Problem statement:
Everybody knows that Balázs has the fanciest fence in the whole town. It’s built up from $N$ fancy sections. The sections are rectangles standing closely next to each other on the ground. The $i^{\text{th}}$ section has integer height $h_i$ and integer width $w_i$ . We are looking for fancy rectangles on this fancy fence. A rectangle is fancy if:
- its sides are either horizontal or vertical and have integer lengths
- the distance between the rectangle and the ground is integer
- the distance between the rectangle and the left side of the first section is integer
- it’s lying completely on sections
Input: The first line contains $N$, the number of sections. The second line contains $N$ space-separated integers, the $i^{\text{th}}$ number is $h_i$ . The third line contains $N$ space-separated integers, the $i^{\text{th}}$ number is $w_i$.
Constraints:
$1 \leq N \leq 10^5$
$1 \leq h_i, wi \leq 10^9$
Time limit: 0.1 s
Memory limit: 32 MiB
My approach:
It seems reasonable to first figure out how many fancy rectangles an $h_i\times w_i$ fancy section has.
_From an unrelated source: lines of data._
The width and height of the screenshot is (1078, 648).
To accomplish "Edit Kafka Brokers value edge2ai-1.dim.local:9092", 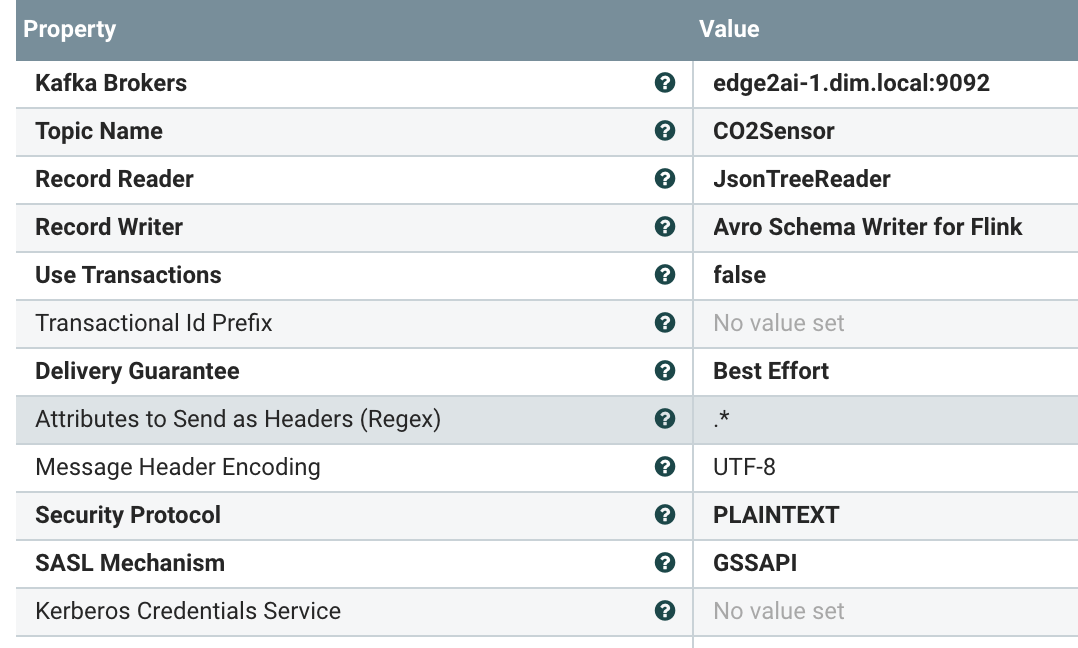I will click(x=851, y=83).
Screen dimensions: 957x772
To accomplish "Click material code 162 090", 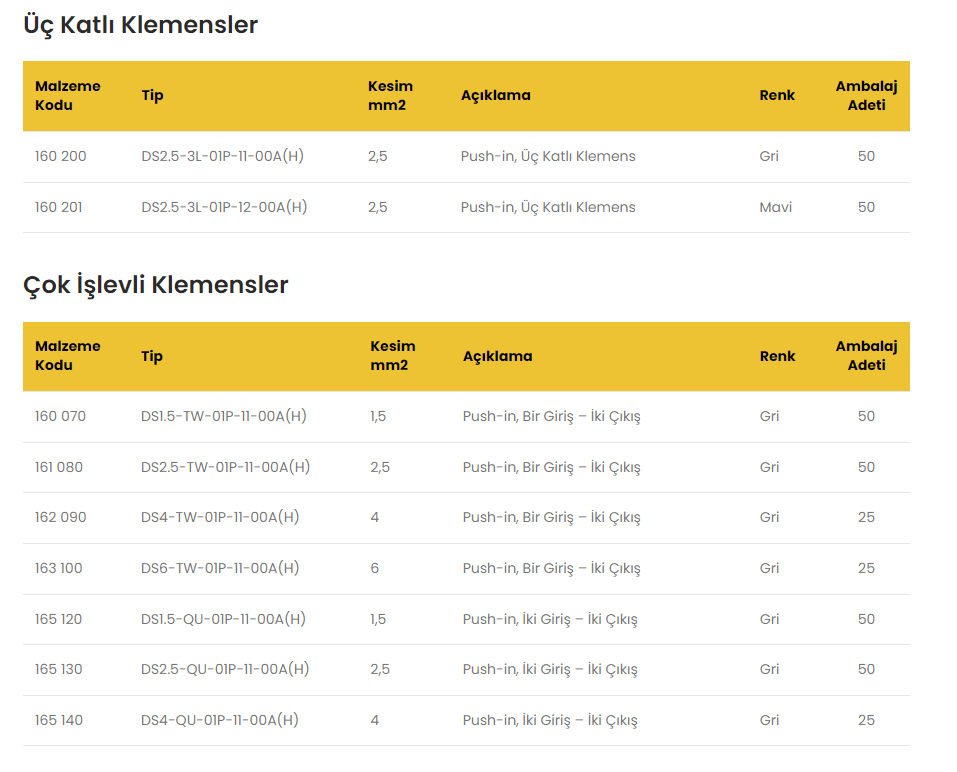I will point(60,517).
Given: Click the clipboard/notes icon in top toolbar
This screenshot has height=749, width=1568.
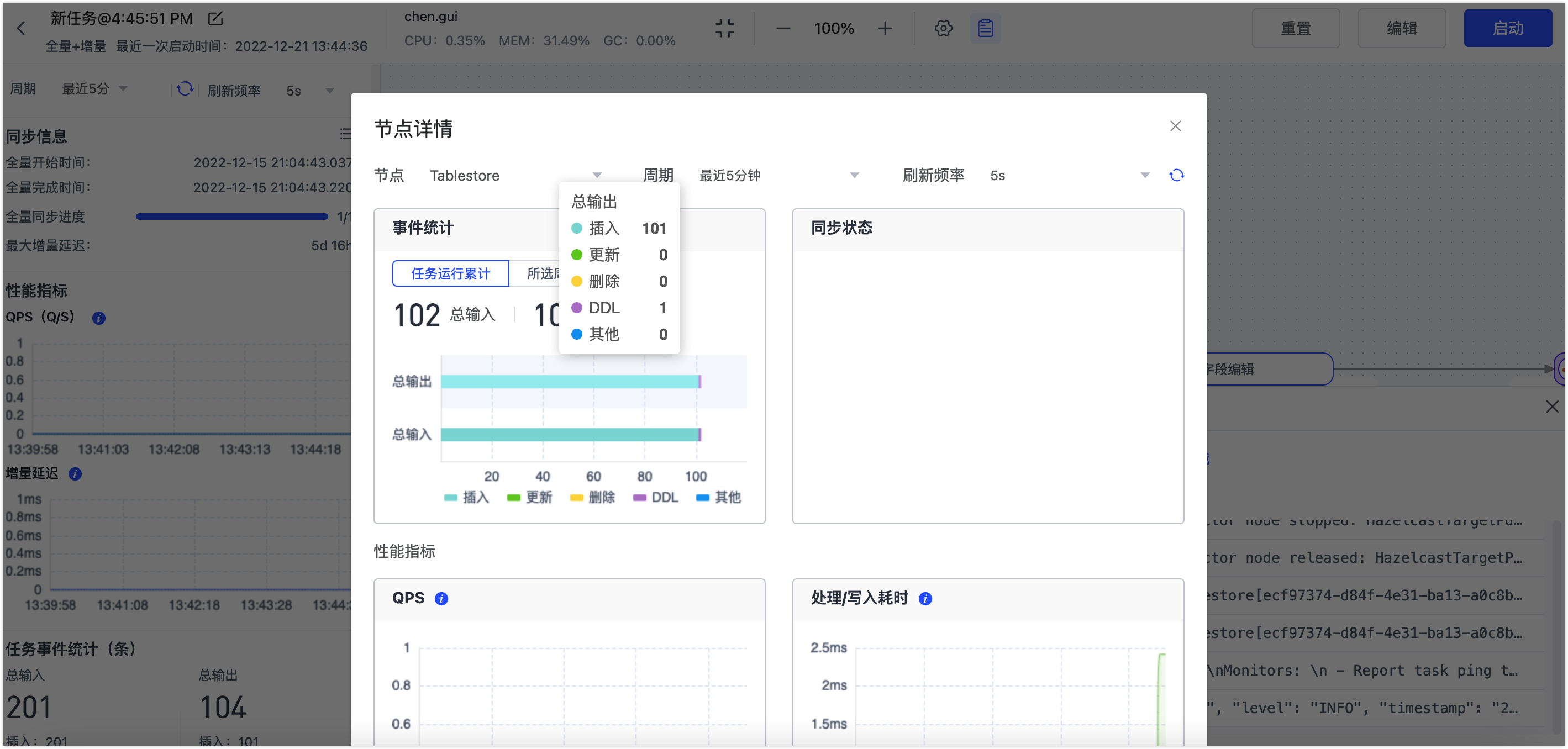Looking at the screenshot, I should 986,28.
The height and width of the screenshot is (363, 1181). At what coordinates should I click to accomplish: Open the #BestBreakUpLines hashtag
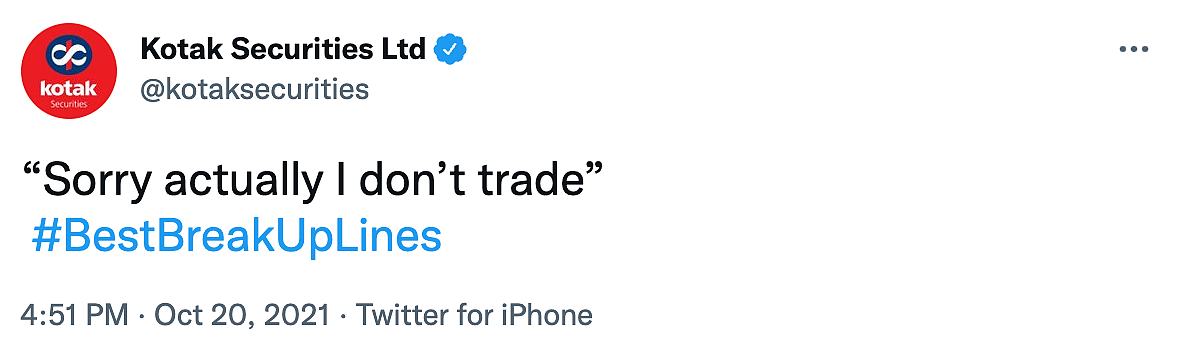tap(236, 238)
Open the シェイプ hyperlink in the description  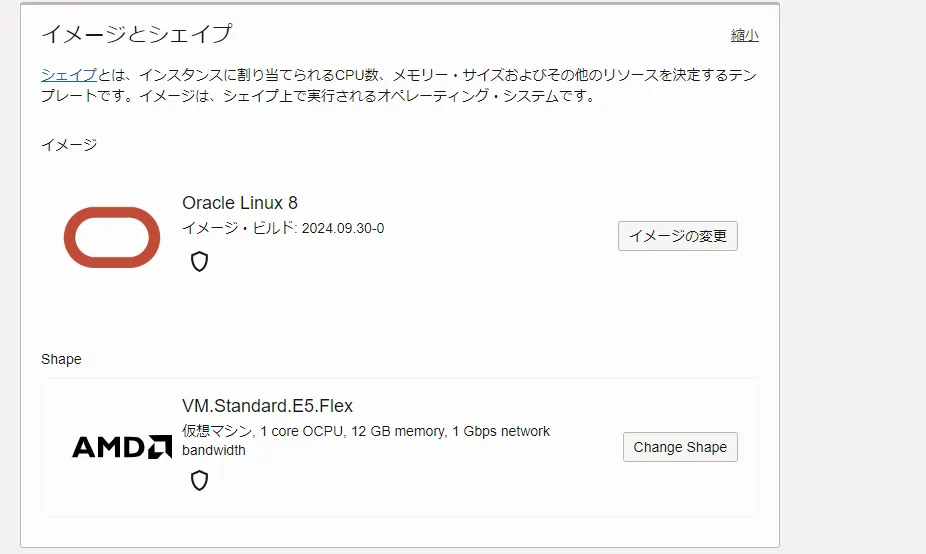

If we draw an $h_i\times w_i$ rectangle as follows.
Each square is $1\times 1$ and the purple lines indicate the separation between consecutive fancy sections. Let $W=w_1+w_2+...+w_N$. Notice $F(h_2, W-w_1)$ counts all fancy rectangles counted by $F(h_1, W)$ except the rectangles that start in the first fancy section. We use this to get an answer for when $h_i<h_{i+1}$.
$$\sum_{i=1}^{N}{F(h_i, W-w_{i-1})-F(h_{i-1}, W-w_{i-1})}$$
where $w_0=h_0=0$. But what about the general case where we are not given that $h_i<h_{i+1}$?